People tell me that she is such a fighter. She’s a warrior. A champ. What a trooper. She’s my hero. But please, just stop. She’s 8 years old and she’s disabled and that is very, very hard. But her life is not a war. She cannot do battle with her disability, so the military analogy exasperates me. Yes, there is survival. There is tenacity. She has to be brave. There is pain and fatigue. But more than that, there is acceptance. There is joy. Love. Happiness. Friendship. Mobility. Communication. There is music and dance and play. There is “Frozen.” She has friends and family who work to make her surroundings accessible and her life inclusive, not because she has special needs but because they are just her needs.


 

Read more: Mismatched – what happens when our bodies don’t match our world

 


So when you see my daughter, please do not praise her for doing things you do every day. She uses a walker, but with it, she walks. She uses a wheelchair, and it keeps her mobile just like your legs do. She isn’t doing anything out of the ordinary. If you tell her she’s doing a great job she will look at you quizzically. Did I just get congratulated because my walker is pink? Because I pushed the button on my wheelchair and moved forward?

Please do not tell her how inspiring she is because of all she does “against all odds.” That if she can work that hard to walk then you have no excuse not to get off your lazy bum and get to the gym. What she will hear is pity. But she doesn’t want your pity; she knows she isn’t exceptional for being disabled. She will say thank you because we’ve taught her to. She will take your compliments because she’s polite. But on days when she gets congratulations for no real reason, she grows frustrated more easily because she expects a parade every time she swallows a pill or brushes her teeth by herself.

Even though you may find my disabled daughter inspiring, heaping praise on her for merely existing is not your inspiration porn.CLICK TO TWEET

And please do not bless her. The last time someone marveled at her and proclaimed, “God bless you, child,” she stopped dead in her tracks. She looked at the person and said, “But I didn’t sneeze!” She does not want or need your blessing to go about her day.

I know people mean well and are trying to be nice. But she doesn’t. She’s a kid, she’s friendly and cute, and she wants to talk, so you may feel the desire to connect, to normalize, to make conversation. Please understand that even though you may find her inspiring, heaping praise on her for merely existing says more about how able-bodied people view her than it does about how great she really is. It says that she is a stereotype, not an individual. Calling her out for being so incredibly special actually feels like a condolence to her and makes her feel frustrated and deficient.

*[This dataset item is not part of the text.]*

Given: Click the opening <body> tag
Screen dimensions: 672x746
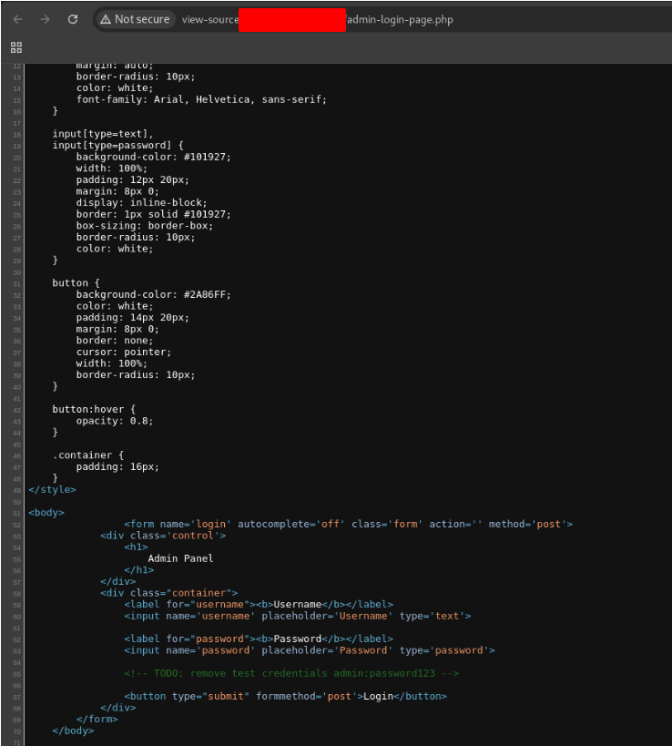Looking at the screenshot, I should click(x=46, y=512).
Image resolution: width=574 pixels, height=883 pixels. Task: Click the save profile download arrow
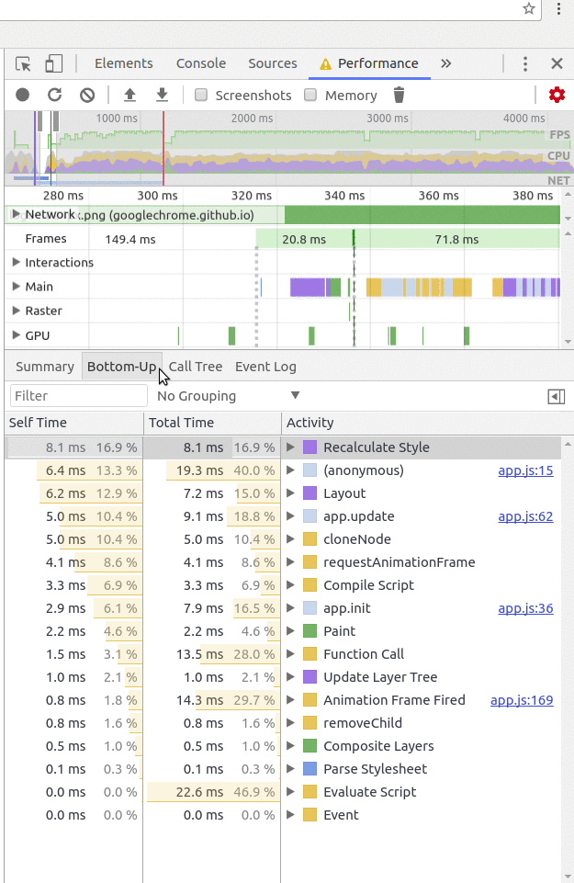point(162,95)
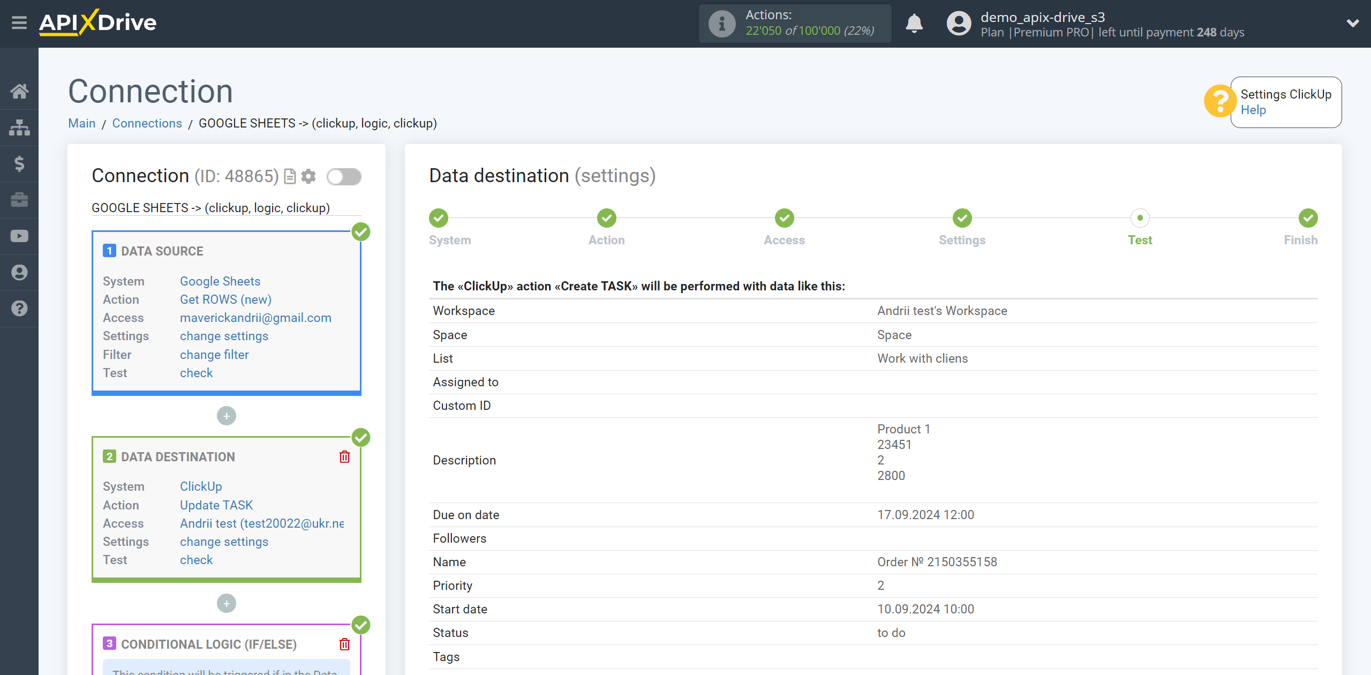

She wants to be recognized for the things she does that add value to the world. Why can’t we see those? Why can’t we be inspired instead to make sure streets and stores and buildings and parks and schools are accessible? Why can’t we find better ways to integrate classrooms? If more than 12 percent of the population in the United States has a disability of some kind, why can’t we do more to see disability as normal?

I’m not telling you not to acknowledge her differences. She’s different and pretending not to see that would ignore a critical part of her. But see her. Don’t worry that you will say the wrong thing. Just relax and follow her lead.

If your kid has a question about her mobility devices, her g-tube or her speech, let them ask it. She will hear if you shush your kid, she will notice if you pull your kid away. Ask questions. She’ll answer. Probably she will simply say “I was born this way,” but if you catch her in a chatty mood you might be sorry you asked. She loves to talk about herself. She will let other kids take a spin in her wheelchair or she will race them in her walker (and she will win). She wants your attention. What she does not want is your pity.

Wondering what to say instead? Talk to her about anything you might talk to an able-bodied 8-year-old about. You can tell her the lights on her wheels are awesome because they are. Ask what her favorite color is, or her favorite movie or Disney princess, or what she did for her birthday.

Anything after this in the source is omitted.